Today MTN Uganda reports that it has just under 11 million subscribers but at that time the total number of lines in Uganda stood at 50,000 lines! Or that in 35 years of independence Uganda Posts & Telecommunications (UPTL) as it was called then had managed to roll out about 1,500 lines a year.
So we though they were setting MTN up for failure. How would they roll out in five years what the might UPTL couldn’t do in three decades?
Well on day one in November 1998 MTN opened shop. And their main switch promptly collapsed.
The story goes that the 14,000 line switch installed at Mbuya, which was thought would be more than adequate for at least the first three months, crashed under the weight of the new demand.

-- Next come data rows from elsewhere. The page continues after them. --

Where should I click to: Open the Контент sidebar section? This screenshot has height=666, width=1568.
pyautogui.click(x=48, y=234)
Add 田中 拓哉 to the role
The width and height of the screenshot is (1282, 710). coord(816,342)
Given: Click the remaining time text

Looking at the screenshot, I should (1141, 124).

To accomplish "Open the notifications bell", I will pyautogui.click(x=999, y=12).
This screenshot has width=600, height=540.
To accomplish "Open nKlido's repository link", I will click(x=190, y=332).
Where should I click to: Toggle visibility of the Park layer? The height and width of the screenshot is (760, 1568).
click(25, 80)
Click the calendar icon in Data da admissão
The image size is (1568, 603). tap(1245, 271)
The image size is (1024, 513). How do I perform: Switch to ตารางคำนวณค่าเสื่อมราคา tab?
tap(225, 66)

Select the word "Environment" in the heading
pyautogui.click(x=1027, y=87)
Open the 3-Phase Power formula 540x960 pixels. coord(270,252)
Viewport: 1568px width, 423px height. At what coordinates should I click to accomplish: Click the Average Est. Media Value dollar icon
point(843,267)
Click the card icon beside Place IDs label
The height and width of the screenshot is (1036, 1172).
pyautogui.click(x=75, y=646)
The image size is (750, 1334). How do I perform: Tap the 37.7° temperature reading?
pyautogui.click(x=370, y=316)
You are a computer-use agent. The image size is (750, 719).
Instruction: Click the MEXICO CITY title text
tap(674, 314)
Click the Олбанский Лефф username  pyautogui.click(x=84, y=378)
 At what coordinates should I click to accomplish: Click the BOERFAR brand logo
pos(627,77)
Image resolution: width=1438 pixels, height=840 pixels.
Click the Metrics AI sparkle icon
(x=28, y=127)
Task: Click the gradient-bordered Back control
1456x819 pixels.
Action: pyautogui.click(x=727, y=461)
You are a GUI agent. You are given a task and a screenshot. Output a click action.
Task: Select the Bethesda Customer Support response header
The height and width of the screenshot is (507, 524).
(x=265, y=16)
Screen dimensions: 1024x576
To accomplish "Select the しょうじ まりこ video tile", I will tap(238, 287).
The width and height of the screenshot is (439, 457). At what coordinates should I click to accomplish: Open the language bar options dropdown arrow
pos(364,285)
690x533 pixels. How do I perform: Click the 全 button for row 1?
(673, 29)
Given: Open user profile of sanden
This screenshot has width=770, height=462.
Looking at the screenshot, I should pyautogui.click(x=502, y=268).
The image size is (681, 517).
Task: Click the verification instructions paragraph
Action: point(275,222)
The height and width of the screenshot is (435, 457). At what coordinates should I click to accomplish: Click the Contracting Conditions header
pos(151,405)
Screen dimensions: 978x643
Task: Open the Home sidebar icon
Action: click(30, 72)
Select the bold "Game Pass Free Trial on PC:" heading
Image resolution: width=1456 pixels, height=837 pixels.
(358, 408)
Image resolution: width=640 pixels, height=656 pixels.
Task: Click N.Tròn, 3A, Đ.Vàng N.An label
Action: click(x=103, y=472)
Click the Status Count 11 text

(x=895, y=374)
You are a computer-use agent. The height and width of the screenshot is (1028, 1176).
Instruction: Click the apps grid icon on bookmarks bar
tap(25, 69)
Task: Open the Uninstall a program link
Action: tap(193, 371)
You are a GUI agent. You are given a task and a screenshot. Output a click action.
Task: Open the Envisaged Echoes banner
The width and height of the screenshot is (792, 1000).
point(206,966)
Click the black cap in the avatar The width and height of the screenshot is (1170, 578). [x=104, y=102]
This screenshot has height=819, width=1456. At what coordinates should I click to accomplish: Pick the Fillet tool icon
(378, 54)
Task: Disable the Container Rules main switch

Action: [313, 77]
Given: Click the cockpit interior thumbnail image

And this was before noon.
And what was the price of SIM card? Sh70,000!!
Long and short of it, Ugandans snapped up those lines like nsenene on a November evening and the 89,000 target was surpassed before the year was done....
A lot has gone on since then that to sum it up with the cliché “and the rest is history” is to seriously short change the story.
Since that first day we started paying our phone bills in Uganda shillings, the weekly service charge was dropped, the lowest denomination for airtime is now sh500 and we discovered texting.
About the sh500 airtime denomination, I remember then marketing manager Eric Van Veen declaring that they may never go below the sh5000 denomination airtime card – they were made of plastic, about the size of a playing card, because it didn’t make economic sense.
Since then we moved away from voice where, only but ten years ago in 2007 MTN Uganda was reporting an Average Revenue Per Unit (ARPU) of $10, which has now fallen to $2.11 in 2016.
The action has moved to data service where MTN now has 1.5 million active data subscribers and 5.2 million mobile money users.
As a journalist reporting for a foreign media agency I used to type or handwrite a story, walk over to the post office to have it faxed. Depending on demand I would have to wait for my story to be faxed after which I would call Nairobi to find out if they had received it. More often than not they transmission would be incomplete and would have to be repeated or just page two and four of a five page fax. And then I would have to stay by the phone at the office in case Nairobi had any questions.
Numbers were hard to come by but that mobile telephony has forever altered the economy of Uganda cannot be disputed. The anecdotal evidence alone is overwhelming.
Today I could send my story of the phone, having already downloaded background off Google and can even transmit and audio and video file, and all in a fraction of the time it took then. Leaving me time to chase other stories. I shudder to think at what my output today would be compared to then.
This improvement in efficiency and output is mirrored in whatever sector you can think of – manufacturing, transport and general trade. And they say we haven’t even begun to tap the full potential of the mobile phone...
Since that exciting day in November 1998, MTN has paid sh3.7trillion in taxes to the treasury –sh450b alone last year, contributed sh120b to the Rural Communications Development Fund, which is now 2 percent of their gross revenues and It employs thousands directly.
And it has been good business for MTN too, last week they reported revenues of about sh1.6trillion in 2017.
If mobile telephony has become such an integral part of our lives and the general economy, one needs to look to MTN as the trailblazer.
As part of the liberalisation experiment, MTN has to have been the most successful in creating improved efficiencies, increased output and revitalising an industry.
If we can only match the changes that have happened in the last twenty years over the next two decades, I shudder to think how life will have changed by then … no more offices? Ownerless cars? And for the kids? No School?